Here, Faria was the originator, TD Bank was the receiving (also known as the originator's) bank, Ocwen was the beneficiary, and Wells Fargo was the beneficiary's bank. Notably, "the originator of a funds transfer pays the beneficiary of the originator's payment order (i) at the time a payment order for the benefit of the beneficiary is accepted by the beneficiary's bank in the funds transfer and (ii) in an amount equal to the amount of the order accepted by the beneficiary's bank" ( UCC 4–A–406 [1] ; cf. Palestine Monetary Auth. v. Strachman, 62 A.D.3d 213, 225–230, 873 N.Y.S.2d 281 ). Furthermore, subject to certain exceptions not relevant here, such payment discharges an "obligation ... to the same extent discharge would result from payment to the beneficiary of the same amount in money" ( UCC 4–A–406 [2] ).

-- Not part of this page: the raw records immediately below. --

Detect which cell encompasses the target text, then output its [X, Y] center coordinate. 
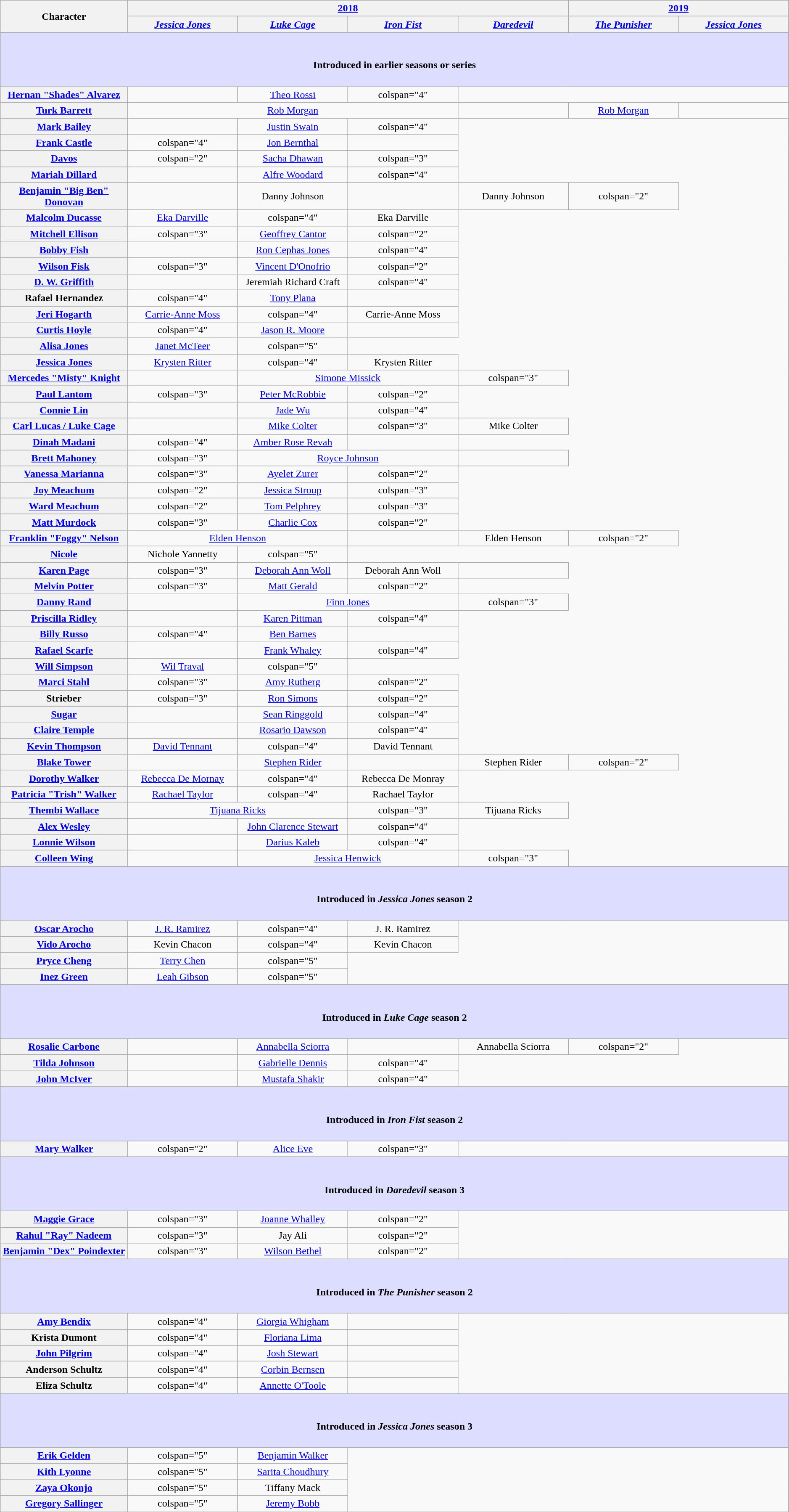
Mitchell Ellison [64, 234]
Sean Ringgold [293, 714]
Connie Lin [64, 410]
Tilda Johnson [64, 1062]
Kevin Thompson [64, 746]
Lonnie Wilson [64, 842]
Frank Castle [64, 142]
Amy Bendix [64, 1321]
Matt Murdock [64, 522]
Royce Johnson [348, 458]
Mark Bailey [64, 127]
Amber Rose Revah [293, 442]
Gabrielle Dennis [293, 1062]
Jon Bernthal [293, 142]
Will Simpson [64, 666]
Character [64, 16]
Melvin Potter [64, 586]
Vanessa Marianna [64, 474]
Jeremiah Richard Craft [293, 282]
Brett Mahoney [64, 458]
Joanne Whalley [293, 1219]
Jay Ali [293, 1235]
Joy Meachum [64, 490]
Geoffrey Cantor [293, 234]
Benjamin "Dex" Poindexter [64, 1251]
Franklin "Foggy" Nelson [64, 538]
Janet McTeer [182, 346]
Karen Page [64, 570]
Dinah Madani [64, 442]
Peter McRobbie [293, 394]
Ward Meachum [64, 506]
Sugar [64, 714]
Finn Jones [348, 602]
Ron Simons [293, 698]
Ben Barnes [293, 634]
Pryce Cheng [64, 960]
Theo Rossi [293, 95]
Alisa Jones [64, 346]
Vincent D'Onofrio [293, 266]
Anderson Schultz [64, 1369]
Jason R. Moore [293, 330]
Karen Pittman [293, 618]
Erik Gelden [64, 1455]
Curtis Hoyle [64, 330]
Rahul "Ray" Nadeem [64, 1235]
Claire Temple [64, 730]
Tony Plana [293, 298]
Terry Chen [182, 960]
Alfre Woodard [293, 174]
Rebecca De Monray [403, 778]
John Clarence Stewart [293, 826]
Dorothy Walker [64, 778]
Introduced in Daredevil season 3 [395, 1184]
Thembi Wallace [64, 810]
Patricia "Trish" Walker [64, 794]
2019 [678, 8]
Hernan "Shades" Alvarez [64, 95]
Benjamin "Big Ben" Donovan [64, 196]
Kith Lyonne [64, 1471]
Mercedes "Misty" Knight [64, 378]
Blake Tower [64, 762]
Oscar Arocho [64, 928]
Introduced in Iron Fist season 2 [395, 1113]
Bobby Fish [64, 250]
Floriana Lima [293, 1337]
Iron Fist [403, 24]
Charlie Cox [293, 522]
Leah Gibson [182, 976]
Jeremy Bobb [293, 1503]
Priscilla Ridley [64, 618]
Rosalie Carbone [64, 1046]
John Pilgrim [64, 1353]
Introduced in The Punisher season 2 [395, 1285]
John McIver [64, 1078]
Wilson Bethel [293, 1251]
Wil Traval [182, 666]
Jessica Stroup [293, 490]
2018 [348, 8]
Jeri Hogarth [64, 314]
Maggie Grace [64, 1219]
Introduced in Jessica Jones season 2 [395, 893]
Ron Cephas Jones [293, 250]
Mary Walker [64, 1148]
Tom Pelphrey [293, 506]
Colleen Wing [64, 858]
Darius Kaleb [293, 842]
Mariah Dillard [64, 174]
Rafael Scarfe [64, 650]
Billy Russo [64, 634]
Malcolm Ducasse [64, 218]
Rafael Hernandez [64, 298]
Eliza Schultz [64, 1385]
Marci Stahl [64, 682]
Daredevil [513, 24]
Nichole Yannetty [182, 554]
Giorgia Whigham [293, 1321]
Alex Wesley [64, 826]
Rosario Dawson [293, 730]
Annette O'Toole [293, 1385]
Introduced in earlier seasons or series [395, 60]
Inez Green [64, 976]
Jade Wu [293, 410]
Wilson Fisk [64, 266]
Introduced in Jessica Jones season 3 [395, 1420]
Danny Rand [64, 602]
Vido Arocho [64, 944]
Jessica Henwick [348, 858]
Benjamin Walker [293, 1455]
Simone Missick [348, 378]
Strieber [64, 698]
Turk Barrett [64, 111]
Matt Gerald [293, 586]
Frank Whaley [293, 650]
Corbin Bernsen [293, 1369]
Justin Swain [293, 127]
Alice Eve [293, 1148]
Carl Lucas / Luke Cage [64, 426]
Ayelet Zurer [293, 474]
Krista Dumont [64, 1337]
Gregory Sallinger [64, 1503]
The Punisher [623, 24]
Rebecca De Mornay [182, 778]
Luke Cage [293, 24]
Mustafa Shakir [293, 1078]
Introduced in Luke Cage season 2 [395, 1011]
Tiffany Mack [293, 1487]
Paul Lantom [64, 394]
Sarita Choudhury [293, 1471]
Zaya Okonjo [64, 1487]
Amy Rutberg [293, 682]
Sacha Dhawan [293, 158]
Nicole [64, 554]
Davos [64, 158]
D. W. Griffith [64, 282]
Josh Stewart [293, 1353]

It is undisputed that the payoff funds were transferred to a bank account at Ocwen's bank, Wells Fargo, even though the funds ended up in the wrong account, and the parties dispute who is at fault for the error. Faria initiated the transfer of the payoff funds via a payment order originating at TD Bank. The fact that Faria may have been acting at the behest of TD Bank, and not Wells Fargo, did not create a triable issue of fact relevant to Zaccagnino's defense of payment (see UCC 4–A–406 [1], [2] ). Therefore, the Supreme Court, in effect, upon renewal, correctly adhered to its determination in the order dated November 27, 2019, granting that branch of Zaccagnino's motion which was for summary judgment dismissing the complaint insofar as asserted against him.

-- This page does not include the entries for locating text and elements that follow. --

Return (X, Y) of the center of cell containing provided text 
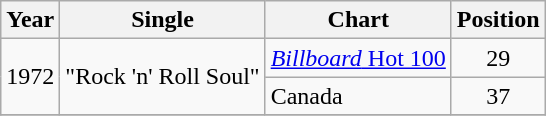
Position (498, 20)
"Rock 'n' Roll Soul" (162, 77)
1972 (30, 77)
29 (498, 58)
Single (162, 20)
Canada (358, 96)
Chart (358, 20)
37 (498, 96)
Billboard Hot 100 (358, 58)
Year (30, 20)
Detect which cell encompasses the target text, then output its [x, y] center coordinate. 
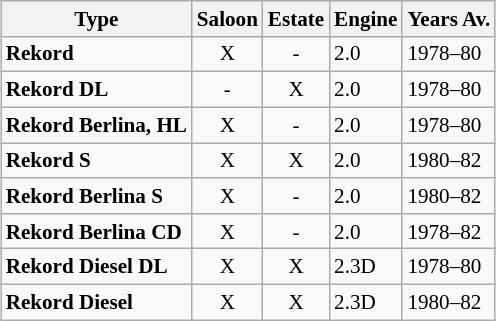
Rekord S [96, 160]
Rekord Berlina S [96, 196]
Rekord DL [96, 90]
Rekord Diesel DL [96, 266]
Engine [366, 18]
Rekord [96, 54]
Estate [296, 18]
Rekord Diesel [96, 302]
Years Av. [448, 18]
Type [96, 18]
Saloon [228, 18]
Rekord Berlina CD [96, 230]
Rekord Berlina, HL [96, 124]
1978–82 [448, 230]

The Supreme Court properly denied, without a hearing, that branch of Zaccagnino's motion which was pursuant to 22 NYCRR 130–1.1 to impose sanctions. "An award of costs or the imposition of sanctions may be made either upon motion in compliance with CPLR 2214 or 2215 or upon the court's own initiative, after a reasonable opportunity to be heard" ( 22 NYCRR 130–1.1 [d]). Therefore, neither party has a right to a hearing but only a reasonable opportunity to be heard (see Tso–Horiuchi v. Horiuchi, 122 A.D.3d 918, 918, 997 N.Y.S.2d 464 ). Here, the challenged conduct did not constitute frivolous conduct. Moreover, Zaccagnino's written motion, inter alia, to impose sanctions against the plaintiff was determined on notice and in compliance with CPLR 2214, and the court acted within its discretion in determining the merits on the papers, as it has inherent authority to control its calendar (see generally Tirado v. Miller, 75 A.D.3d 153, 161, 901 N.Y.S.2d 358 ; Schreiber–Cross v. State of New York, 57 A.D.3d 881, 885, 870 N.Y.S.2d 438 ).
The plaintiff's remaining contentions are either without merit or not properly before this Court.
Accordingly, we affirm the order dated July 29, 2020, insofar as reviewed on the appeal, and insofar as cross-appealed from.
BARROS, J.P., RIVERA, GENOVESI and TAYLOR, JJ., concur.